CHARACTER: A WORKING DEFINITION

This is the first of two parts on the subject of character with great thought from H.A. Dorfman from his outstanding book "Coaching The Mental Game."  Character is something that we as coaches must work to develop within our players and, just as with leadership, our best teaching tool is our example.  Our student athletes always have a watchful eye on all that we do.  It is hard to teach and expect character from our players if we don't first demand it of ourselves.

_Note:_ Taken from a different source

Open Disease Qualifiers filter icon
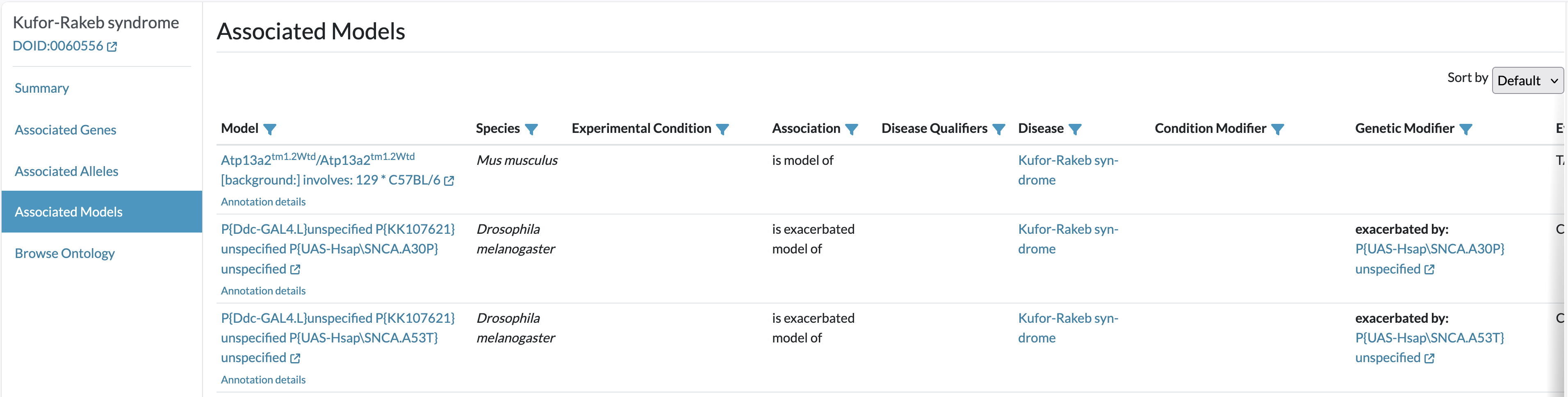The width and height of the screenshot is (1568, 397). pos(999,129)
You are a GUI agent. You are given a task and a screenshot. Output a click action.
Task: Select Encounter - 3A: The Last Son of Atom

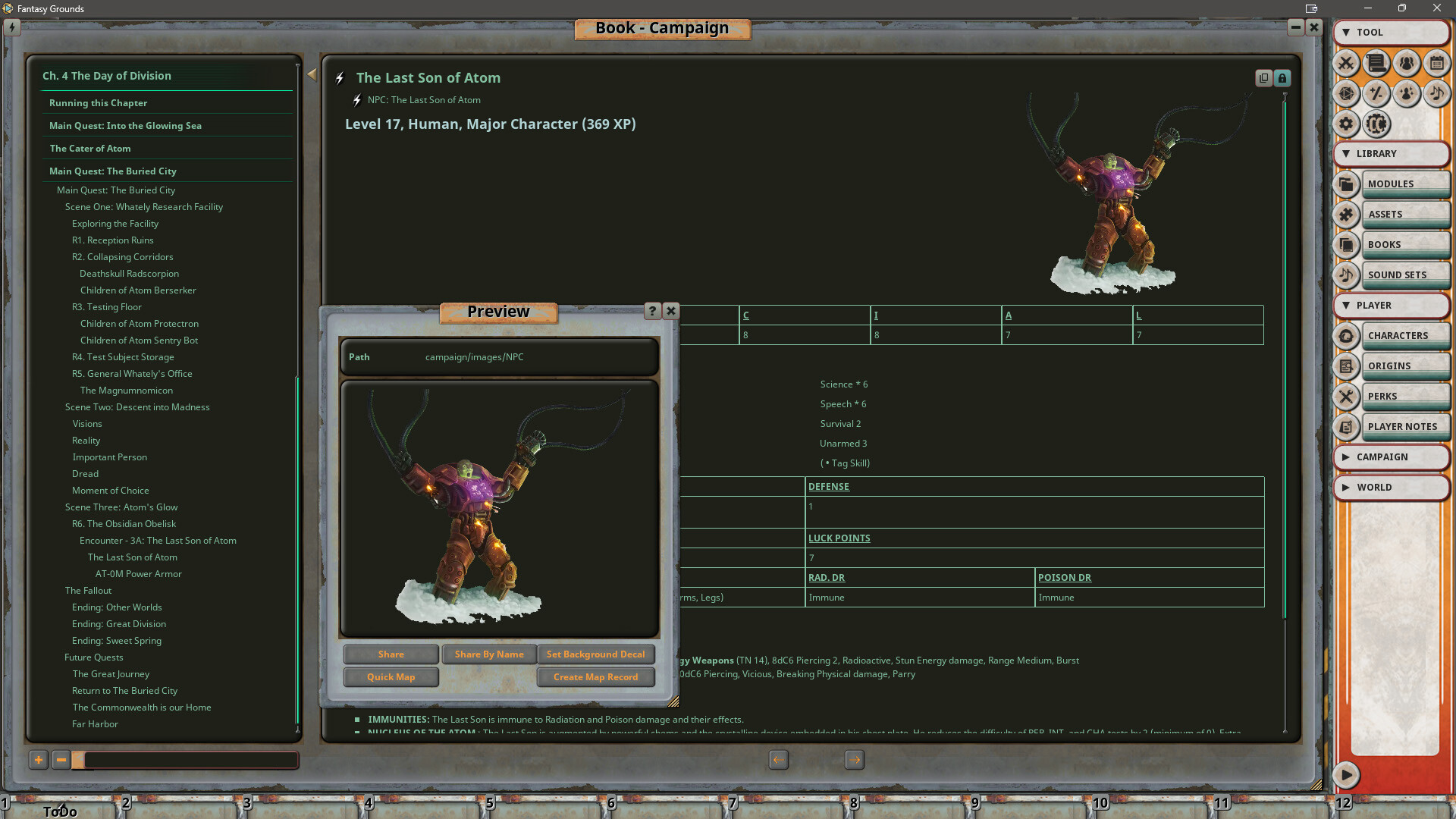tap(158, 540)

I once worked with an individual who would always talk about the reason he loved golf was because it taught and displayed "character."  I disagree.  A perfect case in point would be Tiger Woods and a period where he dominated his sport like no athlete in any other sport at any time.  Yet privately he obviously was a very flawed person character wise.  I would submit that when Tiger drops an amazing putt it displays simply that he is an excellent putter -- has a great work ethic and a keen ability to concentrate.  All our admiral traits for those that want to excell.  But there are golfers that may never wear a green jacket or be known to many that can have the highest of character -- and it has nothing to do with the fact that they play golf.

Here are some of Dorfman's thoughts:

"The measure of a man's real character is what he would do if he knew he would never be found out." -Thomas McCauley

You identify yourself by what you do when no one is watching.  The supervised athlete may by the hardest worker, the most selfless and responsible competitor.  But how he practices when no one see him, how he interacts with teammates when the coach is not within listening distance -- that's when he defines himself.  His character.

Theodore Roosevelt extended the definition to self-awareness and independent self-evaluation, saying, "I care not what others think of what I do, but I care very much about what I think of what I do.  That is character!"

Vince Lombardi: "Character is not inherited; it is something that be, and needs to be, build and disciplined."

The first step in teaching character is to define it for the athlete.  The Greek word character means "impression."  But the Greek philosopher Aristotle had a more useful definition: "Character is that which reveals moral purpose, exposing the things a man chooses and avoids."  Motive and choices.  Character, then, is the relationship between what a person does, what he doesn't do -- and the reasons behind his choices.

The coach is in position to influence the athlete's character dramatically.  The coach's desire and ability to represent the best philosophical and behavioral model -- and, as an educator, to stamp them on the athlete's character, go far in the reshaping.

Philosopher Martin Buber has said that "in this realm of education of character, of wholeness, there is only one access to the pupil: his confidence.  His confidence and trust in the coach, in this case.